家計簿というのは「どれだけ出費があったか」を記録しておくものです。しかし、イギリス人にとって重要なのはむしろ、「前もって収入をコントロールする」ことであり、今週は何にどれくらい使うかという「予算」なんです。
だから、給料の何パーセントを何に使うかというように記入していきます。そして、毎週末には予定外の出費を予算表に記入しますので、この時点で結果的に家計簿が完成することになります。

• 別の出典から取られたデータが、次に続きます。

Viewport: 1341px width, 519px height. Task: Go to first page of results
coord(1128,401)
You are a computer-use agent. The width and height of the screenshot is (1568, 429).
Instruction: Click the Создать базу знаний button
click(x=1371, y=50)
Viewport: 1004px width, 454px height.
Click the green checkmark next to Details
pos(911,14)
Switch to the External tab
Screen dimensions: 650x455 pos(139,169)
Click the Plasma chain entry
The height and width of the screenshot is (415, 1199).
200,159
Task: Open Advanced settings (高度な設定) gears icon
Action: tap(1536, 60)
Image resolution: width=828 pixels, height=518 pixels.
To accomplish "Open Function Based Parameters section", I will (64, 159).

“ Look after the Pennies and the Pounds will look after themselves. ” という諺は、「小銭(ペニー)を大切にすれば、大金(ポンド)になってもどってくる」という意味です。日本の「一円を笑うものは一円に泣く」と同じなのですが、表現が逆になります。この諺どおり、私たちはとにかく大きなものから小さなものにいたるまで、すべての出費を管理します。そして、貯金をするのです。もちろん貯金のパーセンテージも決まっています。
私は幼いころから、母が週に一度行なう予算表のつけ方を見よう見まねで覚え、16歳で独立してからも毎週欠かさず必ずつけてきました。
では週給400ポンドで、子ども3人の5人家族と想定して、実際にどのような予算の立て方をしているのかご説明しましょう。
- 家賃 18.8%(75ポンド)
- 食費・日用品 25%(100ポンド)
- 公共料金(水道・電気・ガス・電話) 5%(20ポンド)
- 交通費 0%(0ポンド)
- 老後の蓄え 10%(40ポンド)
- 任意保険料 0%(0ポンド)
- 万一の備え 10%(40ポンド)
- 週のレジャー費 16.2%(65ポンド)
- 休暇や新しい物の購入用の貯蓄 15%(60ポンド)
合計 100%(400ポンド)
以上の枠内に収めるように予算を組みます。
そして一週間後に、領収書をもとにチェックを行ないます。